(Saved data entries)
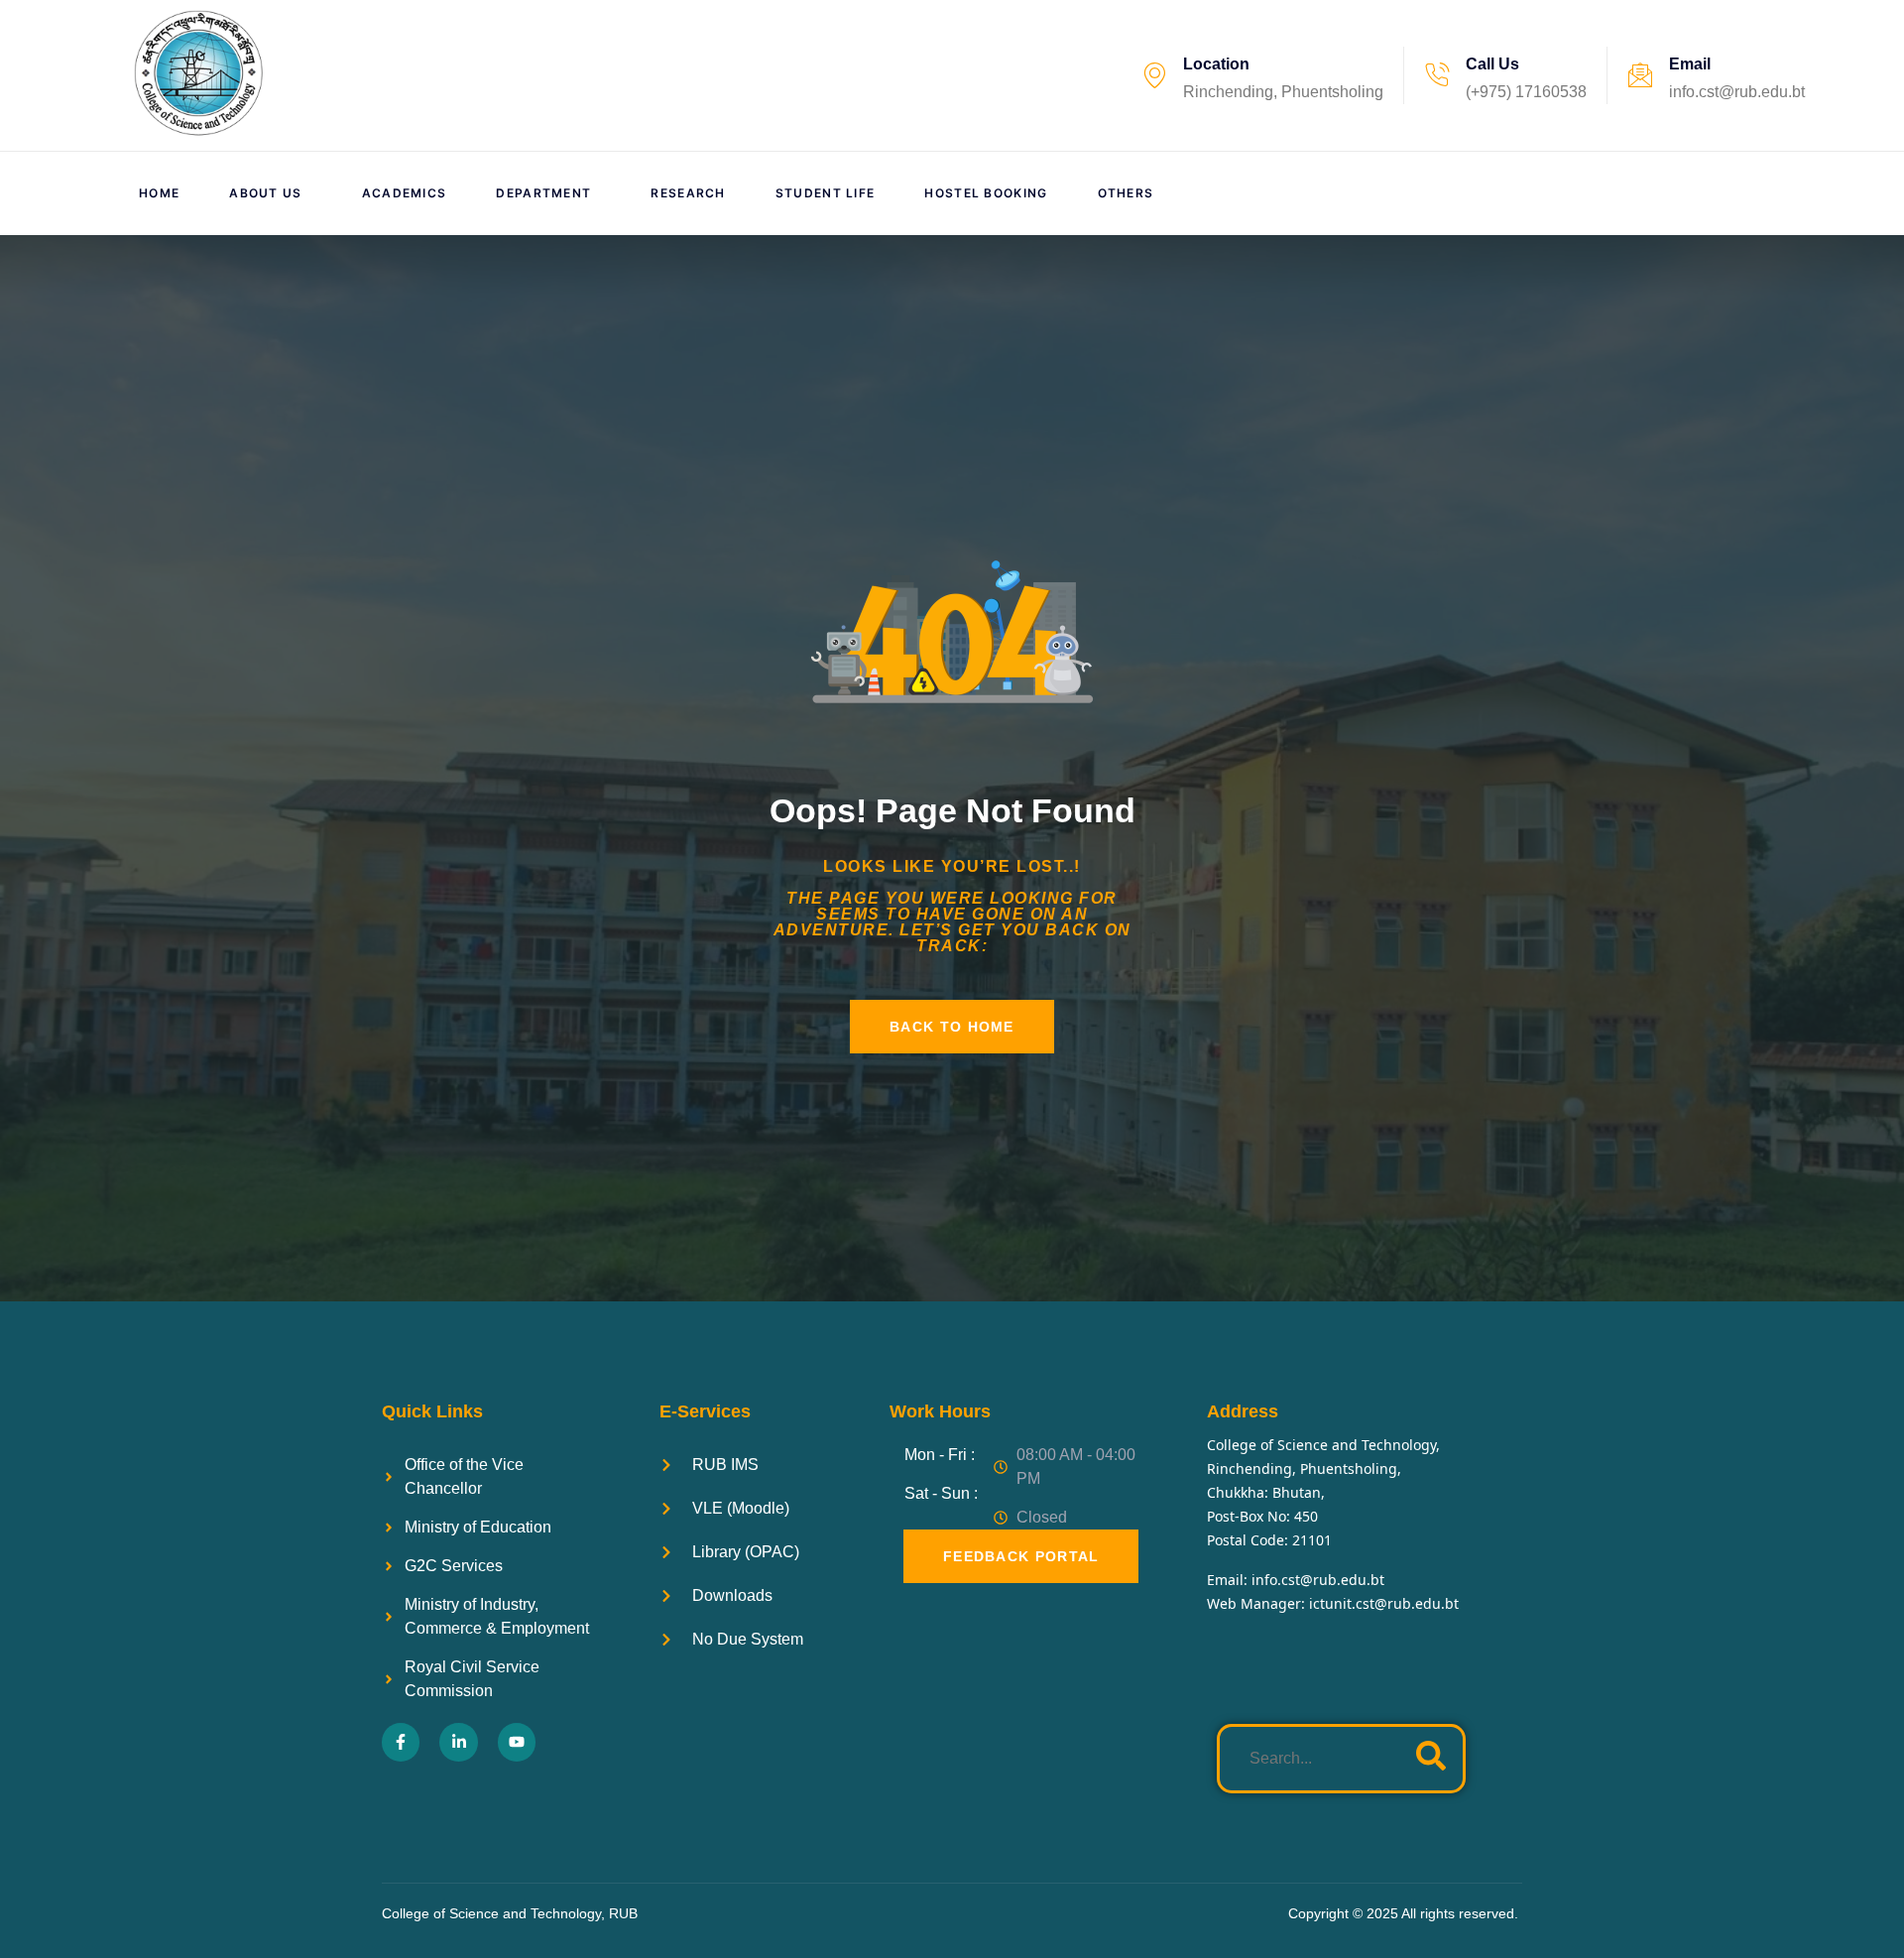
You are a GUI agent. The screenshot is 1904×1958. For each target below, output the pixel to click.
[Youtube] (517, 1742)
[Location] (1154, 75)
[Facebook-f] (400, 1742)
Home (159, 192)
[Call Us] (1437, 75)
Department (543, 192)
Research (688, 192)
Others (1126, 192)
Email (1690, 64)
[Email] (1640, 75)
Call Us (1492, 64)
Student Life (825, 192)
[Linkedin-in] (458, 1742)
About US (265, 192)
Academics (404, 192)
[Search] (1431, 1758)
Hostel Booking (985, 192)
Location (1216, 64)
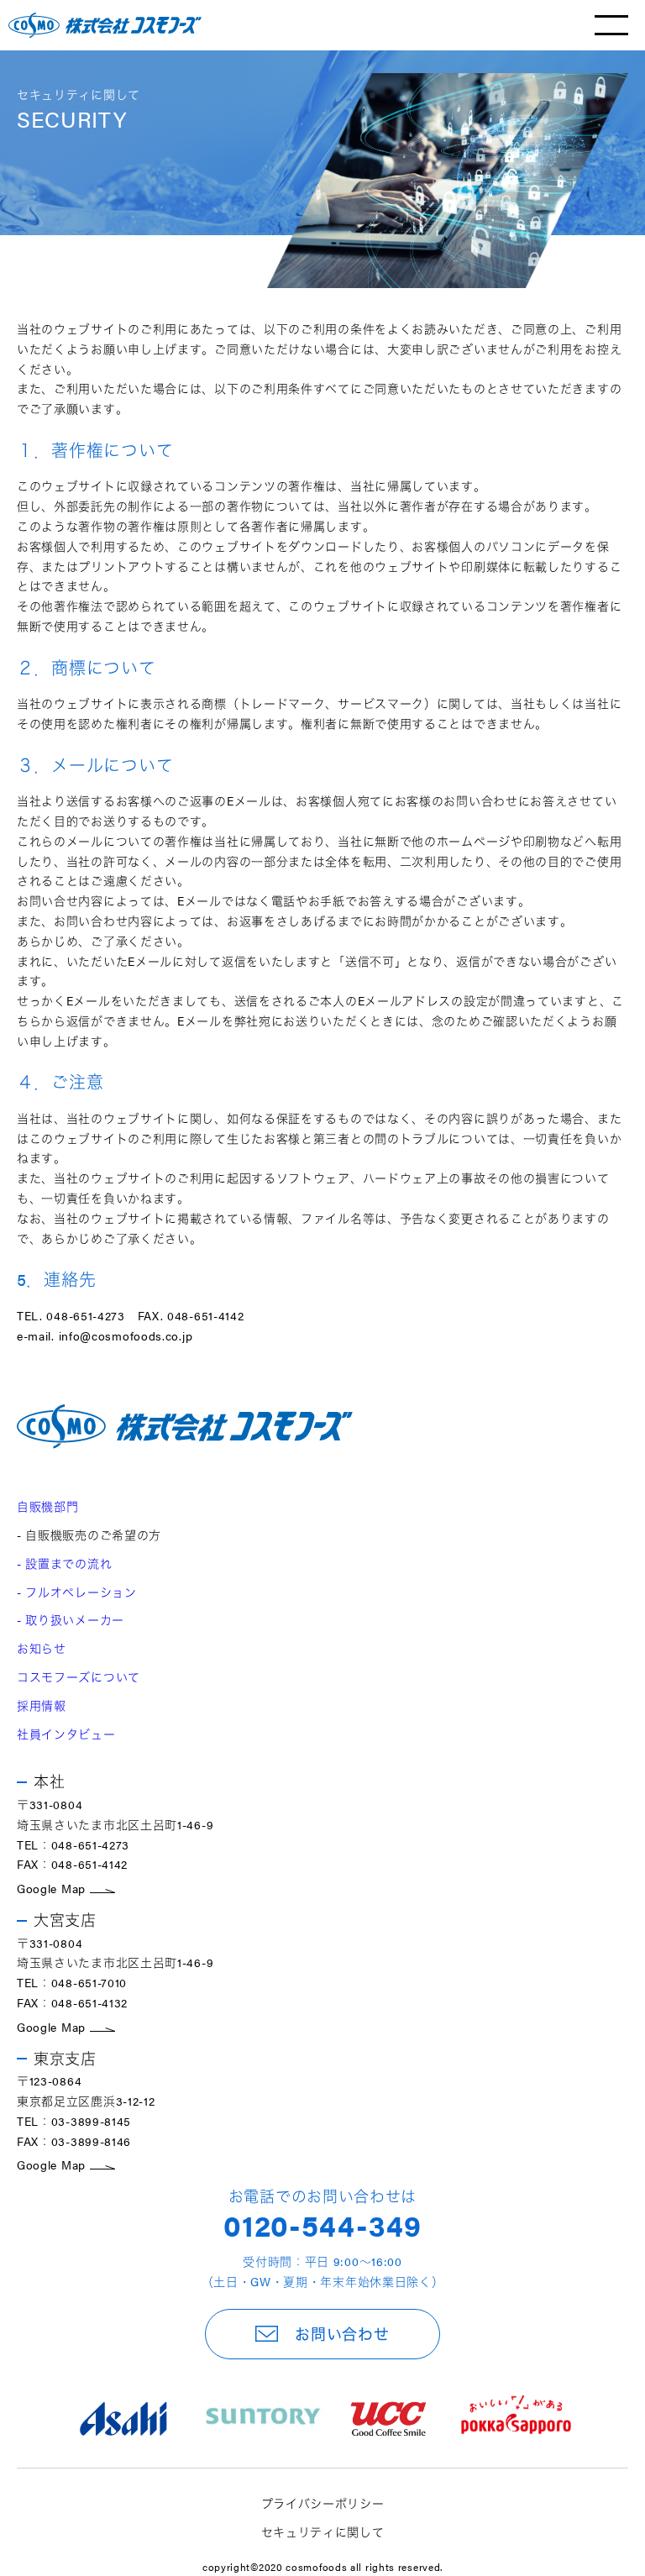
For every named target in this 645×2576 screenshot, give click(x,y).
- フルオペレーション (77, 1591)
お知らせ (41, 1648)
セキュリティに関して (323, 2531)
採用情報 (41, 1705)
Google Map (53, 1888)
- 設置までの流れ (64, 1563)
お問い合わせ (342, 2333)
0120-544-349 (322, 2224)
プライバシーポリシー (323, 2503)
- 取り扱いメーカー (70, 1619)
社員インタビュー (66, 1733)
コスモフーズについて (78, 1676)
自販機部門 (48, 1506)
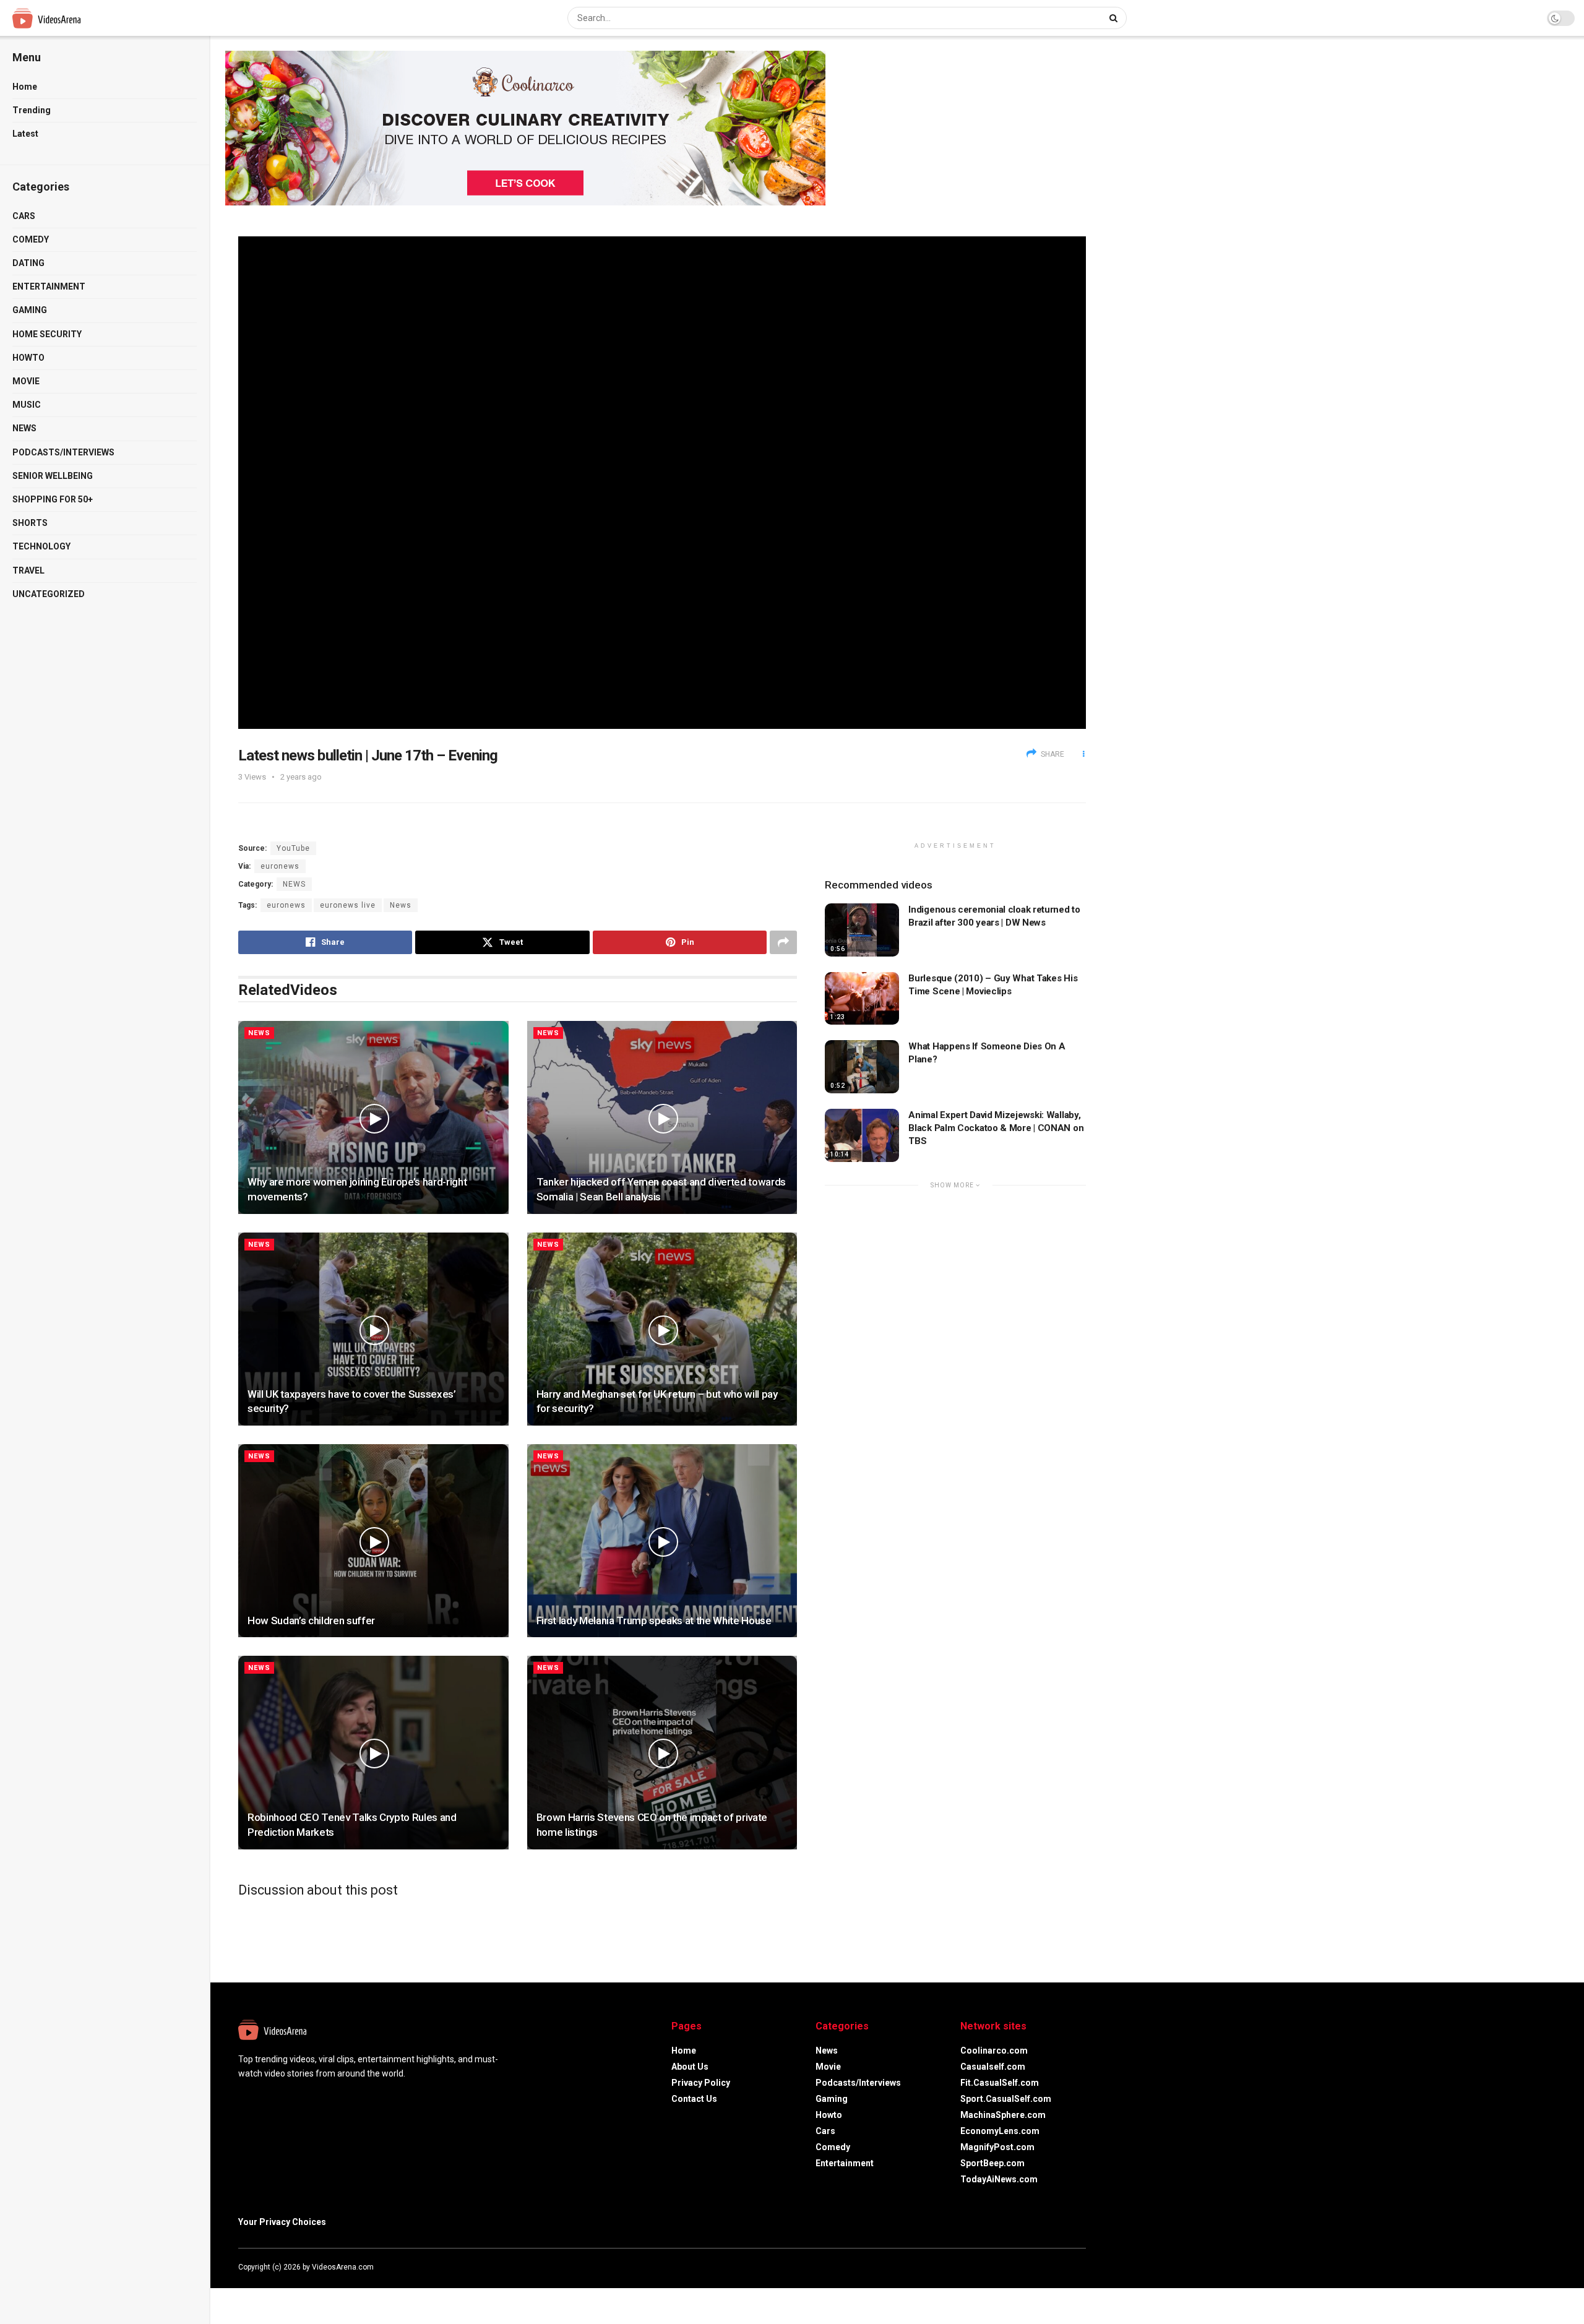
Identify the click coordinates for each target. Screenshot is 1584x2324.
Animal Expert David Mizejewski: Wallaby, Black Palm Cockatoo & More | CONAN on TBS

» Problem to work on
Answer with a number alone. It should equal the count of lines in the entries that hold "click".

» Solution
3